As of 2025, Tomorrow University reports more than 1,000 students from over 60 countries enrolled in programs taught in English and German.

== History ==
Tomorrow University was established in 2021 as a remote-first private institution. It was co-founded by Christian Rebernik, former Chief Technology Officer (CTO) at N26, and Thomas Funke, innovation researcher and co-founder of the TechQuartier startup hub in Frankfurt. The founders aimed to develop a European higher-education model on applied learning, real-world challenges, and sustainability-oriented leadership.

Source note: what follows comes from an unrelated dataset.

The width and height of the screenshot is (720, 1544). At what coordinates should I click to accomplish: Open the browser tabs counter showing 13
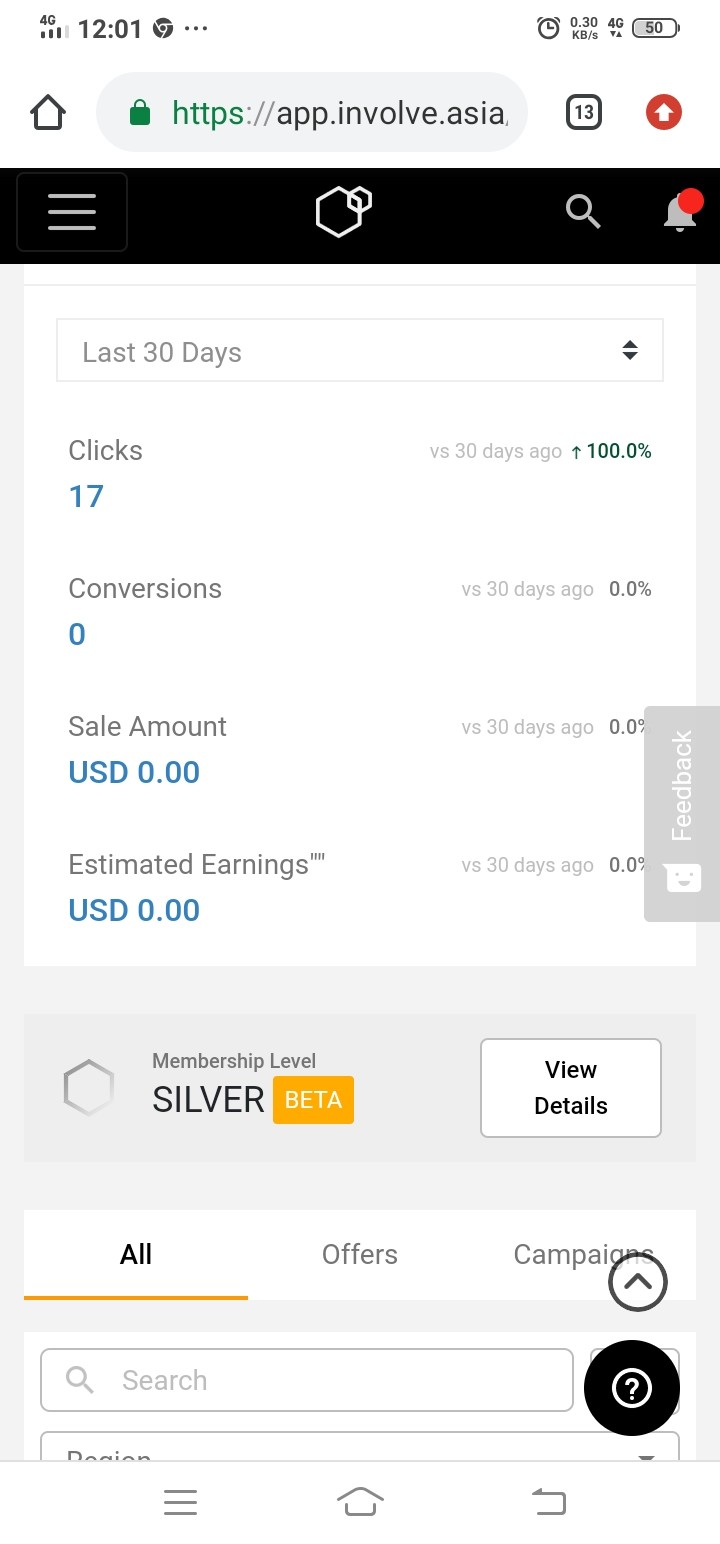[584, 112]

The initiative evolved from an educational technology (edtech) startup and later transitioned into a state-recognized university operating fully online.

In 2023, Tomorrow University secured €9.3 million in Series A funding, bringing total investment to €13.8 million, to support further development of its learning platform and academic programs.

In 2024 ToU launched a Master of Science in Sustainability, Innovation and Technology, developed in collaboration with Fraunhofer AHEAD (the startup incubator of the Fraunhofer Society) and the Technical University of Darmstadt.

== Learning model ==
ToU's pedagogy combines active learning, digital collaboration, and flexible pacing through a proprietary online platform.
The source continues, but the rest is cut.